MathOverflow generates trackbacks to the arXiv. This means that whenever someone mentions or links to an arXiv paper, we notify the arXiv of this, and they generate a link back to the MathOverflow post. In fact, the arXiv supports trackbacks from a wide variety of sources, including a number of maths blogs. Nevertheless, MathOverflow generates a rather large fraction of the total trackbacks!
You can see a list of recent trackbacks at <http://arxiv.org/tb/recent>.
The trackbacks are generated by an external script that checks for new or modified posts on MathOverflow, looks through the content for links to the arXiv or arXiv identifiers, and then notifies the arXiv of new links. This all happens independently of StackExchange, and maintenance of the system is responsibility of the moderators. This purpose of this post is to document this system.
The code that generates trackbacks was originally written by Anton and Scott M, and then partially rewritten by Scott M after the transition to 2.0. It is hosted in the MathOverflow mercurial repository, under the trackbacks/ folder.
The main entry point is the script trackback.cron.sh.
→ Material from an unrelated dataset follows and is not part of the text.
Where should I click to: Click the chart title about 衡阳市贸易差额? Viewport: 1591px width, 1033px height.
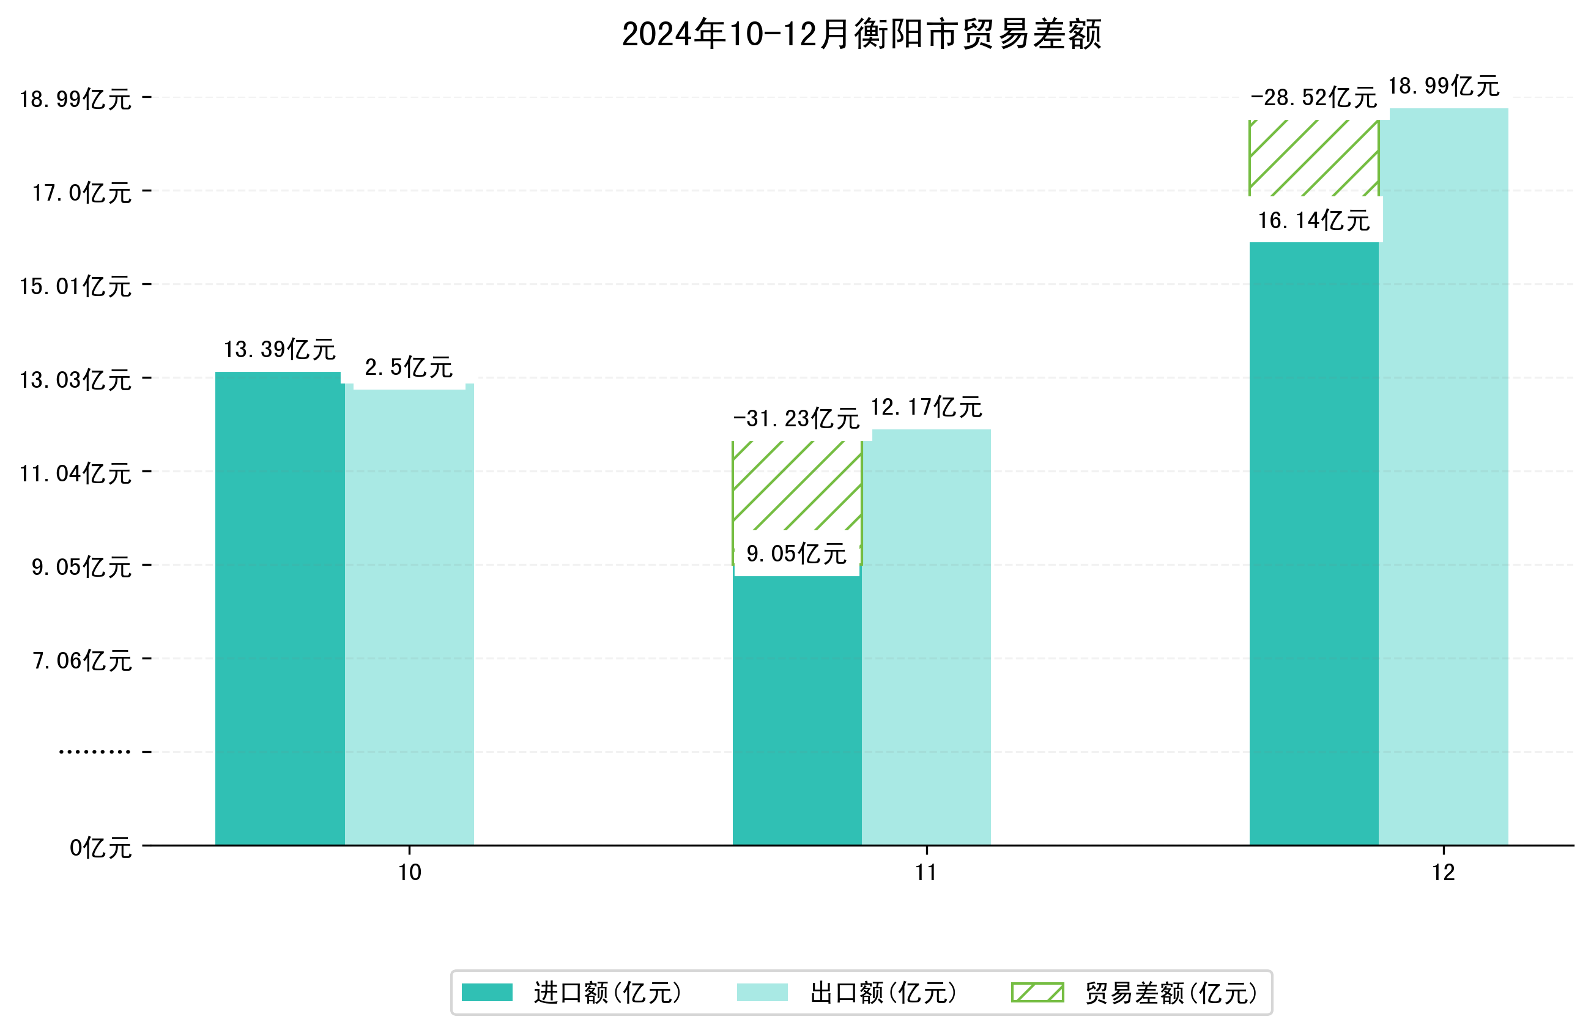tap(861, 34)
This should be run at regular intervals (we currently do it hourly), but it is quite robust and can be run more or less frequently, and should cope even with long delays. We currently run this script via a cron job on a machine running on Amazon EC2 (maybe more about that later).
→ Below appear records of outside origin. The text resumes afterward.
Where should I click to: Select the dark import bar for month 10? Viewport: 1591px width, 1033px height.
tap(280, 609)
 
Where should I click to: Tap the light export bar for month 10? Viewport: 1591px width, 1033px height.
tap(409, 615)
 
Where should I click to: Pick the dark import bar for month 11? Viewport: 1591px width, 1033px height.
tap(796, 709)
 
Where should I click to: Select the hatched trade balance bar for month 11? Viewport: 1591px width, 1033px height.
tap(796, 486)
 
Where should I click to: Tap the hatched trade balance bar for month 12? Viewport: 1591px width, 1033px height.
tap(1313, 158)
The script itself has two essentially separate components, and two pieces of state.
The state consists of a file timestamp.txt, containing the date of last successful completion of the script, and a file trackbacks containing a list of all previously posted trackbacks. Both of these files are tracked in the mercurial repository, so moving to run on a new machine should be as simple as committing and fetching the repository.
The script is written in an amalgam of bash and python.
The first component of the script, split between make-checklist.py and scrape-page.py, queries MathOverflow via the API, to find the content of all questions, answers and comments modified since the last successful completion timestamp. (If this script has not run for a while, this can be time consuming, as it requires respecting the throttles requested in the API responses.) It then looks through this content looking for either links to the arXiv or arXiv identifiers. We do this using a series of regular expressions, which allow users to use a variety of different syntaxes! We invested a reasonable amount of time getting this right, going by hand through the database until our regexs seemed to be catching almost everything. If any one ever needs to extract arXiv identifiers from text, findArxivIds.py is the place to look. Finally we write out the triple
<post-id> <arxiv-id> <post-title>
for each found link, to the temporary file newtrackbacks.
The second component of the script, ./send-new-trackback.sh, then reads this output from newtrackbacks, filters out any links which have already been posted according to the state file trackbacks, posts all the new links to the arXiv, and adds them to the trackbacks file.
Finally, the main script runs the two components in turn, and if they both complete successfully updates the timestamp in timestamp.txt.
It’s possible for this mechanism to miss some links, so we used to also regularly scrape database dumps. Our scripts to do this became obsolete with the transition to 2.0, and no one has fixed them yet.